** Exercise goal **
Every line of the material below should be repeated exactly.
[Data for review]
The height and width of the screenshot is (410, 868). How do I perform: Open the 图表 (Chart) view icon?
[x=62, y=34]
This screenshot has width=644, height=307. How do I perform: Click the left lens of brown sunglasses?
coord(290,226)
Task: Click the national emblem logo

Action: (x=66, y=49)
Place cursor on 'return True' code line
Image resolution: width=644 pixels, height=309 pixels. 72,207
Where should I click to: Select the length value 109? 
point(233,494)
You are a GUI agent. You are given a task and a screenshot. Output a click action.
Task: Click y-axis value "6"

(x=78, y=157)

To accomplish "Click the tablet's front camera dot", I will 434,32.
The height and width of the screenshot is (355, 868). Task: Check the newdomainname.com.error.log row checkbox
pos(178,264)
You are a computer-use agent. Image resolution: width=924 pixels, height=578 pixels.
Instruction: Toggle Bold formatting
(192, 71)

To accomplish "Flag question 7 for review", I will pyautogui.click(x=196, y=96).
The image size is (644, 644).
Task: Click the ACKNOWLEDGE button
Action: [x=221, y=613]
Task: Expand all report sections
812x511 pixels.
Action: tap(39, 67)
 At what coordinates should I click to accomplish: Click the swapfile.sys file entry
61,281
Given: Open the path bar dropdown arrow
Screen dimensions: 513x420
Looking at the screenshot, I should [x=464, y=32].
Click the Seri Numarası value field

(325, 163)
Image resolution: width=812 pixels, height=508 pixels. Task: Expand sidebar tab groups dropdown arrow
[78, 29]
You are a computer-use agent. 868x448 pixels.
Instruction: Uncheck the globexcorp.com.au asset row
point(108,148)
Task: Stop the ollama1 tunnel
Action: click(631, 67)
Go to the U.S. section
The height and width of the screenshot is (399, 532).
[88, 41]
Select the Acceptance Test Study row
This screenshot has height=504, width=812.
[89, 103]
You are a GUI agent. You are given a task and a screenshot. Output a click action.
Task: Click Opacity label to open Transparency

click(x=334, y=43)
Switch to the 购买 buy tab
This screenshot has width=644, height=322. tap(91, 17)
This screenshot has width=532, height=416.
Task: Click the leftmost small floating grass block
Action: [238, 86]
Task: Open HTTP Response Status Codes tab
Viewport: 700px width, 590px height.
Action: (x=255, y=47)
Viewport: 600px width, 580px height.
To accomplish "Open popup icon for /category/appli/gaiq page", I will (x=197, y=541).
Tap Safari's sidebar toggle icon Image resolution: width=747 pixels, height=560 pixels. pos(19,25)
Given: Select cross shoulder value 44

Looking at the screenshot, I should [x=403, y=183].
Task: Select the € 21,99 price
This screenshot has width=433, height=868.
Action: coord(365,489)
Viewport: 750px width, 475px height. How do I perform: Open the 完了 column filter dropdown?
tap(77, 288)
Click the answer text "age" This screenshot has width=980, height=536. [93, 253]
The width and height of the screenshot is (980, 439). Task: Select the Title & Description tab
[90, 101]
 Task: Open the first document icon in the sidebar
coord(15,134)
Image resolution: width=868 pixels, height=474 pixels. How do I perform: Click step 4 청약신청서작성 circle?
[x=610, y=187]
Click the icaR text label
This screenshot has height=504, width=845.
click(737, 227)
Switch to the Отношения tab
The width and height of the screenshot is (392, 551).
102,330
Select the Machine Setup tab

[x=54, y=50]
[/Data for review]
** Output for this exercise **
The height and width of the screenshot is (410, 868). How do I perform: Open the 图表 (Chart) view icon?
[x=62, y=34]
This screenshot has width=644, height=307. How do I perform: Click the left lens of brown sunglasses?
coord(290,226)
Task: Click the national emblem logo

Action: (x=66, y=49)
Place cursor on 'return True' code line
Image resolution: width=644 pixels, height=309 pixels. 72,207
Where should I click to: Select the length value 109? 
point(233,494)
You are a GUI agent. You are given a task and a screenshot. Output a click action.
Task: Click y-axis value "6"

(x=78, y=157)

To accomplish "Click the tablet's front camera dot", I will 434,32.
The height and width of the screenshot is (355, 868). Task: Check the newdomainname.com.error.log row checkbox
pos(178,264)
You are a computer-use agent. Image resolution: width=924 pixels, height=578 pixels.
Instruction: Toggle Bold formatting
(192, 71)

To accomplish "Flag question 7 for review", I will pyautogui.click(x=196, y=96).
The image size is (644, 644).
Task: Click the ACKNOWLEDGE button
Action: [x=221, y=613]
Task: Expand all report sections
812x511 pixels.
Action: tap(39, 67)
 At what coordinates should I click to accomplish: Click the swapfile.sys file entry
61,281
Given: Open the path bar dropdown arrow
Screen dimensions: 513x420
Looking at the screenshot, I should [x=464, y=32].
Click the Seri Numarası value field

(325, 163)
Image resolution: width=812 pixels, height=508 pixels. Task: Expand sidebar tab groups dropdown arrow
[78, 29]
You are a computer-use agent. 868x448 pixels.
Instruction: Uncheck the globexcorp.com.au asset row
point(108,148)
Task: Stop the ollama1 tunnel
Action: click(631, 67)
Go to the U.S. section
The height and width of the screenshot is (399, 532).
[88, 41]
Select the Acceptance Test Study row
This screenshot has height=504, width=812.
[89, 103]
You are a GUI agent. You are given a task and a screenshot. Output a click action.
Task: Click Opacity label to open Transparency

click(x=334, y=43)
Switch to the 购买 buy tab
This screenshot has width=644, height=322. tap(91, 17)
This screenshot has width=532, height=416.
Task: Click the leftmost small floating grass block
Action: [238, 86]
Task: Open HTTP Response Status Codes tab
Viewport: 700px width, 590px height.
Action: (x=255, y=47)
Viewport: 600px width, 580px height.
To accomplish "Open popup icon for /category/appli/gaiq page", I will (x=197, y=541).
Tap Safari's sidebar toggle icon Image resolution: width=747 pixels, height=560 pixels. pos(19,25)
Given: Select cross shoulder value 44

Looking at the screenshot, I should [x=403, y=183].
Task: Select the € 21,99 price
This screenshot has width=433, height=868.
Action: coord(365,489)
Viewport: 750px width, 475px height. How do I perform: Open the 完了 column filter dropdown?
tap(77, 288)
Click the answer text "age" This screenshot has width=980, height=536. [93, 253]
The width and height of the screenshot is (980, 439). Task: Select the Title & Description tab
[90, 101]
 Task: Open the first document icon in the sidebar
coord(15,134)
Image resolution: width=868 pixels, height=474 pixels. How do I perform: Click step 4 청약신청서작성 circle?
[x=610, y=187]
Click the icaR text label
This screenshot has height=504, width=845.
click(737, 227)
Switch to the Отношения tab
The width and height of the screenshot is (392, 551).
102,330
Select the Machine Setup tab

[x=54, y=50]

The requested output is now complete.